В общем, Катю мы уговорили, накрасили, переодели. Хотя с вещами было бесконечно сложно. Я помню, как моя приятельница — редактор телевидения и впоследствии продюсер Марта Могилевская — просила свою подружку Анечку Ямпольскую, жену Миши Козакова, которой привезли из Израиля какое-то фантастическое платье, дать его Кате Семеновой на один день напрокат. Недавно наткнулась на запись той «Песни года» и увидела Катю в том самом шикарном черном платье, на груди которого сверкала огромная бабочка, расшитая камнями и блестками. А еще, помню, снимали клип на песню «20 градусов мороза»: там Катя в моей футболке, моем халате и в моих клипсах. Впрочем, так все жили — собирали реквизит по знакомым, лишь бы как-то приодеться для выхода на сцену.

Катя начала собирать стадионы. Песни «На минутку» и «Последнее танго», которые мы ей написали, звучали отовсюду. Жизнь закружилась вокруг нее. И голова у нее от всей этой славы и успеха тоже немного закружилась. Она сказала нам: «Чего это я должна только с вами работать? Мне Алла Борисовна звонит, Кузьмин звонит все время, песни свои предлагают». В общем, она решила, что без нас ей будет лучше. Мы расстались, и я очень переживала тогда, плакала. Года через три-четыре, когда мы в новогоднюю ночь сидели за столом, Катя вдруг позвонила и попросила прощения. «Ребята, — говорит, — я только сейчас поняла, что вы для меня сделали, я прошу у вас прощения за то, что я так себя повела».

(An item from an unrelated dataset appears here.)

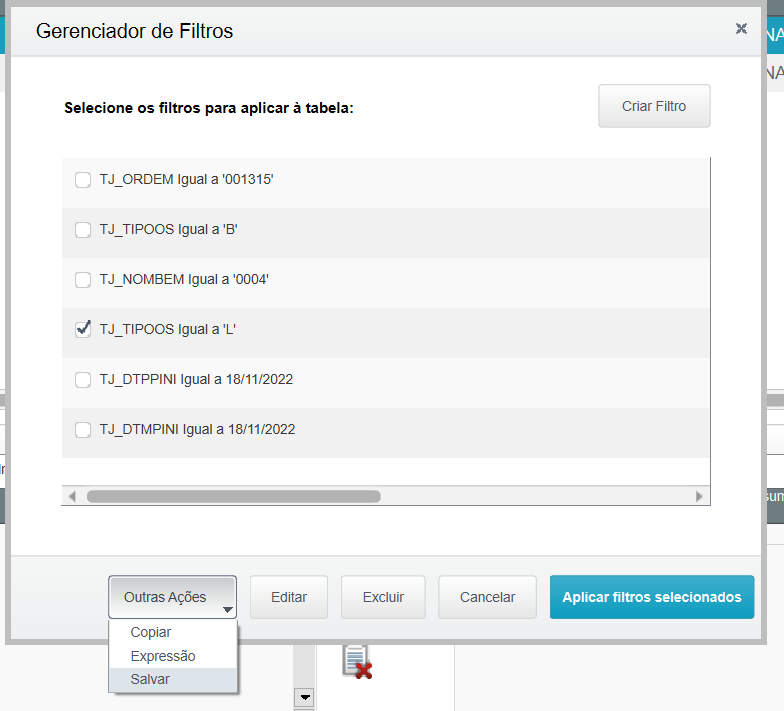Click the horizontal scrollbar thumb in filter list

— «Не буду танцевать, у меня ребро сломано!» — говорила Катя. Катя Семенова (1988). Фото: Владимир Яцина/ТАСС

— Но у вас уже появился Женя Белоусов?


— Нас познакомила Марта Могилевская: она привела Женьку к нам домой. И они с Витей мгновенно подружились. Помню, мы сидели вчетвером за столом, пили чай, и в один миг мы с Мартой для них как будто исчезли. Они заговорили о музыке, Витя стал включать Жене разные песни, видео, они не могли наговориться. «Я буду с этим парнем работать», — сказал Витя. «Что ты в нем нашел? Ну, личико смазливое, и все», — удивлялась я. Он странно выглядел тогда с этой своей «химией» на голове. «Этого парня даже близко нельзя с нашей Катькой сравнить», — говорю. Но Витя был непреклонен. 

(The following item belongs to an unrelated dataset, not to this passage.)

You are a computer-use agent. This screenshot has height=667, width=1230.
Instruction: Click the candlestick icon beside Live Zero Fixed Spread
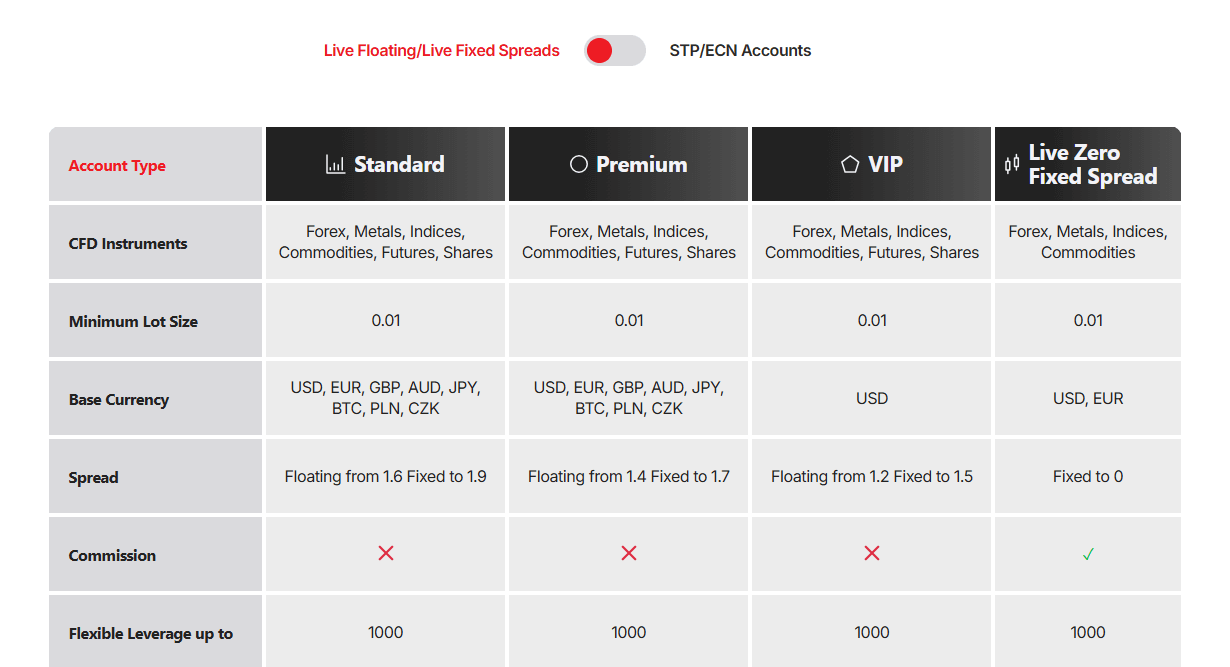[x=1012, y=164]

Он полностью взял на себя руководство этим проектом, а мне доверил разработать пиар-стратегию. Тогда, правда, и слова-то такого никто не знал, и уж тем более не понимал, как это делается. Я начала действовать по наитию: придумала Жене Белоусову биографию. Во-первых, отняла у него 6 лет — на самом деле он был старше. Во-вторых, объявила всем, что Женька — абсолютный новичок на эстраде, как бы нечаянно упустив тот факт, что он до этого вообще-то несколько лет работал в «Интеграле» у Бари Алибасова.

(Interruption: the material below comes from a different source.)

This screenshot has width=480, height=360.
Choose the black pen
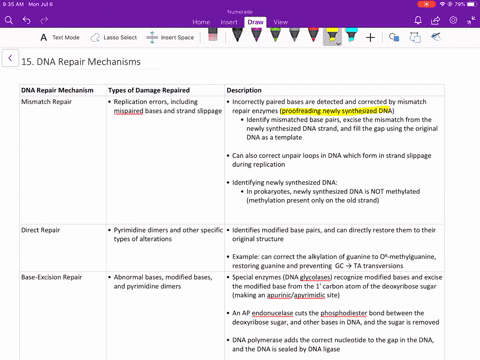point(237,35)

Бари эти мои сказки безумно обидели. Там была какая-то не очень красивая история: оказалось, что тогда Алибасов держал всех своих парней не на контракте, а на долговых расписках. Типа никуда вы от меня не денетесь, пока деньги не отдадите. Вот они и работали на него. А Женькин брат, Саша, выкрал его долговую расписку у Бари, и таким образом оказалось, что музыкант Белоусов ему ничего не должен. И Женька сбежал от Бари. Тот нам потом звонил взвинченный, ругался, я его послала. Ну и потом вовсе вычеркнула из биографии Белоусова пункт об «Интеграле». Словом, Бари Каримовичу было из-за чего нервничать.

Вся эта история с пиаром мне не очень нравилась, я вообще жутко не люблю врать, а уж тем более делать это на всю страну. Естественно, ушлые журналисты начали раскапывать правду, и у нас получился такой классический «черный пиар», когда о Жене говорили, но в негативном ключе — мол, он все про себя врет, сказки сочиняет! Вышли две разгромные статьи в центральной прессе. Я жутко боялась, что эта история сработает против нас, но утешала себя тем, что в Америке такие вещи только на пользу по­пулярности артиста идут. И действительно, скандал оказался нам на руку: если до него Белоусов собирал большие концертные залы, то после легко стал собирать стадионы.

Женька подпал под обаяние Вити — человека и музыканта. И начал учиться у него. Белоусов был очень толковым учеником, он быстро впитывал новый материал, работал над собой. Каждый раз, приходя к нам домой, брал огромную кипу дисков и видео и уходил изучать их. Получал домашние задания. Учился петь, держаться на сцене, танцевать. Выучил несколько сложных па, которые исполняли в своих танцах ребята из группы Milli Vanilli, и удивил ими «Олимпийский». Зал взревел, когда он сделал первый раз эту свою знаменитую «сбивку ногами» на песне «Ночное такси». А если у Женьки случалась какая-то лажа, он был жутко недоволен.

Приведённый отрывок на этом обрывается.